• _GIVEN EXERCISE_
Return each line of the material below that contains the string "donut". Matching is case-sensitive.

• _DATASET CONTENT_
::::::::::

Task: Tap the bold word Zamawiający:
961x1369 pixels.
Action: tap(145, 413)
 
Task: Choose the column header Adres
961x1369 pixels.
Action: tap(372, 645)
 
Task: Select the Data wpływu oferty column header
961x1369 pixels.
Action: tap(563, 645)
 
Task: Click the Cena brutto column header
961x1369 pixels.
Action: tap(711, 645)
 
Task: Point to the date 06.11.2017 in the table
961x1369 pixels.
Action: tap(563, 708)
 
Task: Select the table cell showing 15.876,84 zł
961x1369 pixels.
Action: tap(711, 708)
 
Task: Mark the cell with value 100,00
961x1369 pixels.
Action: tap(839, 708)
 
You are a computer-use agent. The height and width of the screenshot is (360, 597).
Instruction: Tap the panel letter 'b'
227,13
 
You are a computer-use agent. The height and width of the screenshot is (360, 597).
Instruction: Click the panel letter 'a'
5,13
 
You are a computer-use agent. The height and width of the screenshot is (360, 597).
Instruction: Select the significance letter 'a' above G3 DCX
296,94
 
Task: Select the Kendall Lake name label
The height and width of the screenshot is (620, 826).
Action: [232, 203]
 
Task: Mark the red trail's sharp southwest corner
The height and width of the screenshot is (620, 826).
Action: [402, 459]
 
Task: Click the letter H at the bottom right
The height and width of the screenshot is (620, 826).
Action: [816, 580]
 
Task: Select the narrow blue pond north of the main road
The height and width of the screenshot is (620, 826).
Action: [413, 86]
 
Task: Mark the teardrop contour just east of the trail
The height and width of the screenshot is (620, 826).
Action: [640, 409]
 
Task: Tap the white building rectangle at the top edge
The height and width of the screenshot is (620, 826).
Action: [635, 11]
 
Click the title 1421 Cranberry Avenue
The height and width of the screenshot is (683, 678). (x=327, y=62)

::::::::::

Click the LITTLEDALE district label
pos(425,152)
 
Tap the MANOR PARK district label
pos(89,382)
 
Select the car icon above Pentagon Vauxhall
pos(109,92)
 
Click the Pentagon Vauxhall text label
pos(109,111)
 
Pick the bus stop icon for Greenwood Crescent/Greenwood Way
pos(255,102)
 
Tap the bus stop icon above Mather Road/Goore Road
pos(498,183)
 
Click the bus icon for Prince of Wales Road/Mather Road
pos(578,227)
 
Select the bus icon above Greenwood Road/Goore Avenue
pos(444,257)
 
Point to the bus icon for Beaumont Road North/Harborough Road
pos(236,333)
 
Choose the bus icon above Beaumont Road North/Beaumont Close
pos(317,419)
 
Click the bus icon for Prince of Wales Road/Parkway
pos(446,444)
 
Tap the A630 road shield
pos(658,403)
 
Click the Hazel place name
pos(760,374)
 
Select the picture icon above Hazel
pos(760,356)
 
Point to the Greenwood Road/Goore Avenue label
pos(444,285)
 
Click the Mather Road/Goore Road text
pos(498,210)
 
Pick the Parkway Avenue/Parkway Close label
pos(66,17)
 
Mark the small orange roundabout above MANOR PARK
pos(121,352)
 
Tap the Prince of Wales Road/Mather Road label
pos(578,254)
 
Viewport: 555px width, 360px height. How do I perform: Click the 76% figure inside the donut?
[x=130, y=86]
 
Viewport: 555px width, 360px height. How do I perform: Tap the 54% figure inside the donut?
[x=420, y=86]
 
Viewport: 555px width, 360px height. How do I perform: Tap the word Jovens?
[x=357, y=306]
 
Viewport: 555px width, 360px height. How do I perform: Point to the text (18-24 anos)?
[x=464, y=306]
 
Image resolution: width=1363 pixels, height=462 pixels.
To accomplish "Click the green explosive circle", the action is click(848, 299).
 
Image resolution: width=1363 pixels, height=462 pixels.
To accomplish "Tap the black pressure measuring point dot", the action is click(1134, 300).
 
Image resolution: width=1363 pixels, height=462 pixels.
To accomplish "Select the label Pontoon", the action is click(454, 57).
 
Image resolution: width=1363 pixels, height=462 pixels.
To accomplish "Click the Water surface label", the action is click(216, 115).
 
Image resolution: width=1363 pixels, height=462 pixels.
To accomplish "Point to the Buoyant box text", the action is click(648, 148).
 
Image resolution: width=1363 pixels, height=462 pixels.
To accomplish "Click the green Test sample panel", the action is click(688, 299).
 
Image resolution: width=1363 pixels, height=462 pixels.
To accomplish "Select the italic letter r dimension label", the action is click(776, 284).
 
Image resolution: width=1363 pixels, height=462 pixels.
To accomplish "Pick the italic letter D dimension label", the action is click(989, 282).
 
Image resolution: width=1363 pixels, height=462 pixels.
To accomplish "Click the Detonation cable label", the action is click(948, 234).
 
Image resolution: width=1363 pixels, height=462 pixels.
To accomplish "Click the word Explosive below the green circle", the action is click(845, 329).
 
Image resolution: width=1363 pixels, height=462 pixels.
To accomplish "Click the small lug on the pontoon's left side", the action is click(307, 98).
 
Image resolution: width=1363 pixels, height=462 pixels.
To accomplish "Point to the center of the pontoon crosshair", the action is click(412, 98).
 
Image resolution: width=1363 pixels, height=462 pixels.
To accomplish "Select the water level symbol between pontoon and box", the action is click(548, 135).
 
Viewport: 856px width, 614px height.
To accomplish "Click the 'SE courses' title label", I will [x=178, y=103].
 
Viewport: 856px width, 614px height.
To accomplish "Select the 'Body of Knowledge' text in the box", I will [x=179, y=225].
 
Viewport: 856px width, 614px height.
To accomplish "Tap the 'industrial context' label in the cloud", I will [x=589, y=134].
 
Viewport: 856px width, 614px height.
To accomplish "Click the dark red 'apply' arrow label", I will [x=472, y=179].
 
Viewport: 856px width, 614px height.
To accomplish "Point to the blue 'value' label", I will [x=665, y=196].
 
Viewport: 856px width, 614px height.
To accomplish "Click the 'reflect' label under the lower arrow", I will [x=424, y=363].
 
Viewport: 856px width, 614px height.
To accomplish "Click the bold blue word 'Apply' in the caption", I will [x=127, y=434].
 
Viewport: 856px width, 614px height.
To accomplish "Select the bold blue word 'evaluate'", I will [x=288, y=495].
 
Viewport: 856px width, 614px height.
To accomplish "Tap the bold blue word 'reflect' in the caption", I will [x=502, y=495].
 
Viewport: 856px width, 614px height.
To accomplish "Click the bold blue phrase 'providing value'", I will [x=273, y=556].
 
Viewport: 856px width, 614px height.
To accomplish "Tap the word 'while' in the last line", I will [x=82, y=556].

::::::::::

• _SOLUTION FOR THIS EXERCISE_
Viewport: 555px width, 360px height. How do I perform: Click the 76% figure inside the donut?
Viewport: 555px width, 360px height. How do I perform: Tap the 54% figure inside the donut?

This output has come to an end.